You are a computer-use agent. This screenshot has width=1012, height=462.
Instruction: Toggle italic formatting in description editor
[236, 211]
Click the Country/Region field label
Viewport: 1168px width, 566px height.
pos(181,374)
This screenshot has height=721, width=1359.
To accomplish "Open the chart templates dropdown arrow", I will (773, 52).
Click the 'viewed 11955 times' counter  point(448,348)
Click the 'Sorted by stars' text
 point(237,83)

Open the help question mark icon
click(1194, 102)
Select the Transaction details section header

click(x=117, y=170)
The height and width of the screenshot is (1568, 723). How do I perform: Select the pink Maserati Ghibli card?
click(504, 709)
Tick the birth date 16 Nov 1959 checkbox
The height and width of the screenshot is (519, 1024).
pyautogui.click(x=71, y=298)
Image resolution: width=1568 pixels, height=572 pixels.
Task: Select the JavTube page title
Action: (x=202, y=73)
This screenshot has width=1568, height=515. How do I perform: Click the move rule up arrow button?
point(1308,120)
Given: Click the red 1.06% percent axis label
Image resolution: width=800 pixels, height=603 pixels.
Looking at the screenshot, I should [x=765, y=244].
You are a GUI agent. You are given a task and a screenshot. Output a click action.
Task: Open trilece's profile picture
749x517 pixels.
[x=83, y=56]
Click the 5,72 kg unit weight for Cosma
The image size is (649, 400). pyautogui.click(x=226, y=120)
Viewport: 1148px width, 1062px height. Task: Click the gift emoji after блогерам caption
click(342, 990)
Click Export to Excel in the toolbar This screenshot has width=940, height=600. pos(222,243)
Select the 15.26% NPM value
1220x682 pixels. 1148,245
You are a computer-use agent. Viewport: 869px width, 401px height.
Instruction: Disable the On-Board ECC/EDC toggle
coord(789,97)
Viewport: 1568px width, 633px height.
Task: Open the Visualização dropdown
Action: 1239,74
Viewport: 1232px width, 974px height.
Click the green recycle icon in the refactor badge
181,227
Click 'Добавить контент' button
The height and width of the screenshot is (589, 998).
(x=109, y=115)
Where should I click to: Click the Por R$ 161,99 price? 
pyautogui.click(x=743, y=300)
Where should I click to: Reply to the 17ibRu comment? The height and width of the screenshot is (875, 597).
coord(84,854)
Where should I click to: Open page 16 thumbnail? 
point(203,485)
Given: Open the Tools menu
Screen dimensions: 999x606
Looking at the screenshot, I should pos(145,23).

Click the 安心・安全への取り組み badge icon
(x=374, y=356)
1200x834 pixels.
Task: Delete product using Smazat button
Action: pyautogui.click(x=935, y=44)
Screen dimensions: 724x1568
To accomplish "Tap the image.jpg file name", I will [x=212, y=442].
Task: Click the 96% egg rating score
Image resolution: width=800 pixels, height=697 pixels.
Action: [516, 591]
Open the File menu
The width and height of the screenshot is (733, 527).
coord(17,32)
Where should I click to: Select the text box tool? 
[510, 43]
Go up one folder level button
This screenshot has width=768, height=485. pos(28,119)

# Work order
Give the data back in full, matching it character for character.

# Answer
You are a computer-use agent. This screenshot has width=1012, height=462.
Instruction: Toggle italic formatting in description editor
[236, 211]
Click the Country/Region field label
Viewport: 1168px width, 566px height.
pos(181,374)
This screenshot has height=721, width=1359.
To accomplish "Open the chart templates dropdown arrow", I will (773, 52).
Click the 'viewed 11955 times' counter  point(448,348)
Click the 'Sorted by stars' text
 point(237,83)

Open the help question mark icon
click(1194, 102)
Select the Transaction details section header

click(x=117, y=170)
The height and width of the screenshot is (1568, 723). How do I perform: Select the pink Maserati Ghibli card?
click(504, 709)
Tick the birth date 16 Nov 1959 checkbox
The height and width of the screenshot is (519, 1024).
pyautogui.click(x=71, y=298)
Image resolution: width=1568 pixels, height=572 pixels.
Task: Select the JavTube page title
Action: (x=202, y=73)
This screenshot has width=1568, height=515. How do I perform: Click the move rule up arrow button?
point(1308,120)
Given: Click the red 1.06% percent axis label
Image resolution: width=800 pixels, height=603 pixels.
Looking at the screenshot, I should [x=765, y=244].
You are a GUI agent. You are given a task and a screenshot. Output a click action.
Task: Open trilece's profile picture
749x517 pixels.
[x=83, y=56]
Click the 5,72 kg unit weight for Cosma
The image size is (649, 400). pyautogui.click(x=226, y=120)
Viewport: 1148px width, 1062px height. Task: Click the gift emoji after блогерам caption
click(342, 990)
Click Export to Excel in the toolbar This screenshot has width=940, height=600. pos(222,243)
Select the 15.26% NPM value
1220x682 pixels. 1148,245
You are a computer-use agent. Viewport: 869px width, 401px height.
Instruction: Disable the On-Board ECC/EDC toggle
coord(789,97)
Viewport: 1568px width, 633px height.
Task: Open the Visualização dropdown
Action: 1239,74
Viewport: 1232px width, 974px height.
Click the green recycle icon in the refactor badge
181,227
Click 'Добавить контент' button
The height and width of the screenshot is (589, 998).
(x=109, y=115)
Where should I click to: Click the Por R$ 161,99 price? 
pyautogui.click(x=743, y=300)
Where should I click to: Reply to the 17ibRu comment? The height and width of the screenshot is (875, 597).
coord(84,854)
Where should I click to: Open page 16 thumbnail? 
point(203,485)
Given: Open the Tools menu
Screen dimensions: 999x606
Looking at the screenshot, I should pos(145,23).

Click the 安心・安全への取り組み badge icon
(x=374, y=356)
1200x834 pixels.
Task: Delete product using Smazat button
Action: pyautogui.click(x=935, y=44)
Screen dimensions: 724x1568
To accomplish "Tap the image.jpg file name", I will [x=212, y=442].
Task: Click the 96% egg rating score
Image resolution: width=800 pixels, height=697 pixels.
Action: [516, 591]
Open the File menu
The width and height of the screenshot is (733, 527).
coord(17,32)
Where should I click to: Select the text box tool? 
[510, 43]
Go up one folder level button
This screenshot has width=768, height=485. pos(28,119)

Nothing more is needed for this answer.